Mehmet Scholl darf in der ARD weiter expertieren. Am 14. August wird er bei
der Live-Übertragung des Erstrundenspiels im DFB-Pokal zwischen Hansa
Rostock und Hertha BSC wieder sagen, was ihm zu dem Spiel einfällt. Die ARD
und ihr gut bezahlter Fußballexperte mögen sich wieder, nachdem sie sich im
Juni während des [1][Confederations Cups in Russland] gestritten hatten.
Da wurde heiß diskutiert, dass die russische WM-Mannschaft von 2014 Teil
des groß angelegten staatlichen Dopingplans war, [2][wozu Scholl partout
nichts sagen wollte.] Weil die ARD auf eine Berichterstattung darüber nicht
verzichten wollte, ist Scholl einfach abgehauen. Jetzt darf er wieder so
tun als wäre nichts gewesen. Von Chefs, wie es sie bei der ARD gibt,
dürften viele ArbeitnehmerInnen träumen.
Da reist einer einfach ab, der dafür bezahlt wird, dass er seine Meinung
sagt, weil er keine Lust hat, seine Meinung zu einem Thema zu äußern, das
ihm nicht passt – und kommt damit auch noch durch. Scholl erinnert sich an
den Tag seines Abgangs ganz genau. Zur Redaktion will er gesagt haben: „Ich
möchte, dass diese Story für diesen schönen Tag draußen bleibt.“
War das Wetter zu schön für eine kleine Anmerkung zum Thema Doping im
Fußball? War der ganze Confed Cup zu toll, das deutsche C-Team, das als
Nationalmannschaft spielen durfte, zu geil, Chiles Arturo Vidal zu gut
frisiert und die Glatze von Fifa-Chef Gianni Infantino zu glatt poliert für
ein paar Worte über leistungssteigernde Mittel?

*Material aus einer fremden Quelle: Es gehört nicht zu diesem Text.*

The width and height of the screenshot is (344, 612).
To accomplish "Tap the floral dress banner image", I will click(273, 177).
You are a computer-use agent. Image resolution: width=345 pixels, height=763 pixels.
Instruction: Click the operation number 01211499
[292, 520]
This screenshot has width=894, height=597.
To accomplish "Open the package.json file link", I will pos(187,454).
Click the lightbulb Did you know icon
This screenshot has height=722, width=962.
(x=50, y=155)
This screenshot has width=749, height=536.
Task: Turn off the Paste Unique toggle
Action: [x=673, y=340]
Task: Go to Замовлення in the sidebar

Doping gehört zum Fußball, genauso wie Wettbetrug, Fanrandale und
Steuerhinterziehung. Wenn ein Experte dazu nichts sagen will, dann ist er
ungeeignet für den Job. Und wenn er das Studio fluchtartig verlässt, dann
sollte der Sender tunlichst dafür sorgen, dass er es nie wieder betritt.

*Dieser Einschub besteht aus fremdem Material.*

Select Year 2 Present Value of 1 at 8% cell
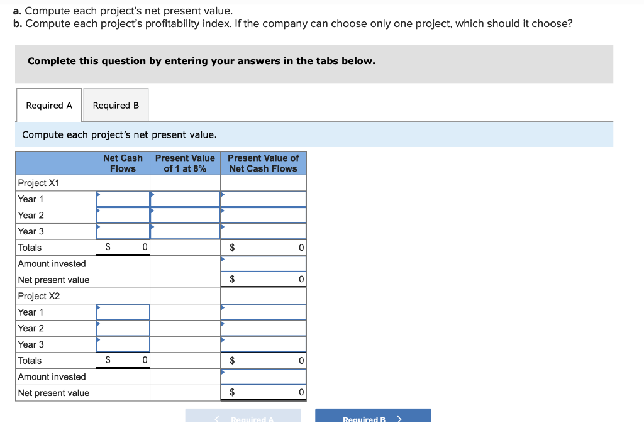 184,215
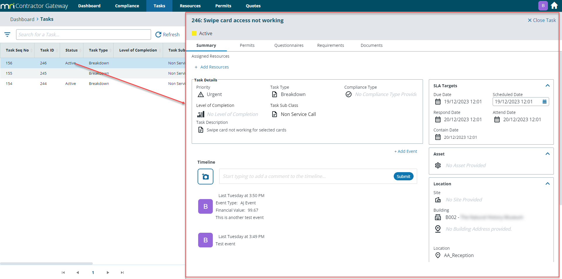
Task: Submit the timeline comment
Action: [x=403, y=176]
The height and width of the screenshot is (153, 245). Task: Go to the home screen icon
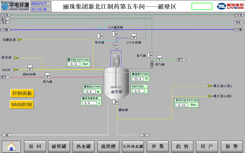[x=11, y=147]
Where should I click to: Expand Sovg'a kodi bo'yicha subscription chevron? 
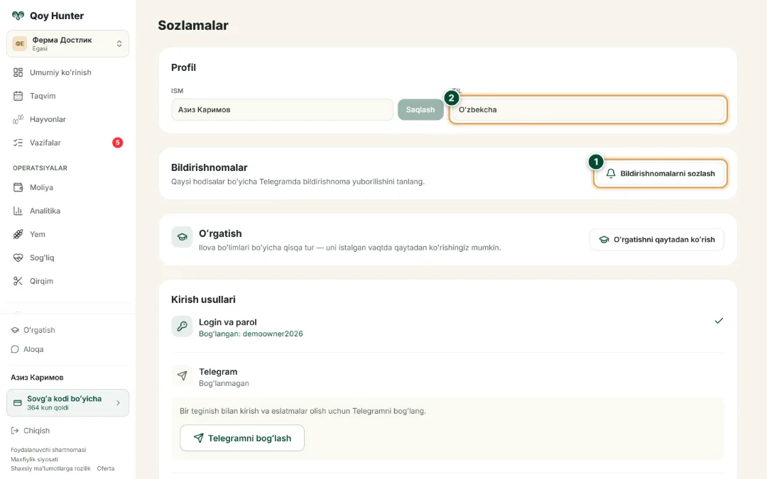[118, 403]
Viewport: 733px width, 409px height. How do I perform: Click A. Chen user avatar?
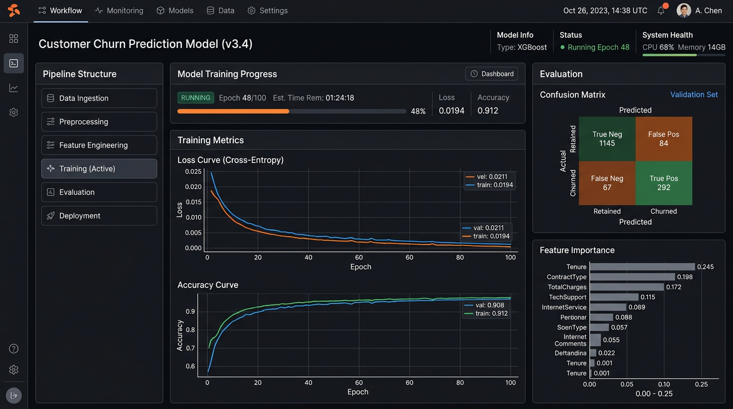click(x=683, y=11)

## Ein Halbwitz hätte genügt
Doping im russischen Fußball – dazu hätte Scholl viel sagen können: Dass
ihm das egal ist zum Beispiel, weil die Mannschaft bei der WM vor drei
Jahren sowieso nichts gerissen hat und in der Vorrunde ausgeschieden ist.
[3][Oder dass Doping im Fußball nichts bringt.] Das hat er schon mal
gesagt, als bekannt wurde, dass die Uni Freiburg dem VfB Stuttgart und dem
SC Freiburg ihr Wissen über pharmazeutische Leistungssteigerung zur
Verfügung gestellt hat.
Scholl wäre wahrlich nicht der Einzige, der so etwas von sich gibt. Er
befände sich in guter Gesellschaft. Witali Mutko, der Präsident des
russischen Fußballverbands und Sportminister, als das Dopingprogramm noch
auf Hochtouren lief, ist dieser Meinung. Doch Scholl hatte offenbar nicht
den Mumm, sich mit dieser Meinung ein paar Watsch’n einzufangen.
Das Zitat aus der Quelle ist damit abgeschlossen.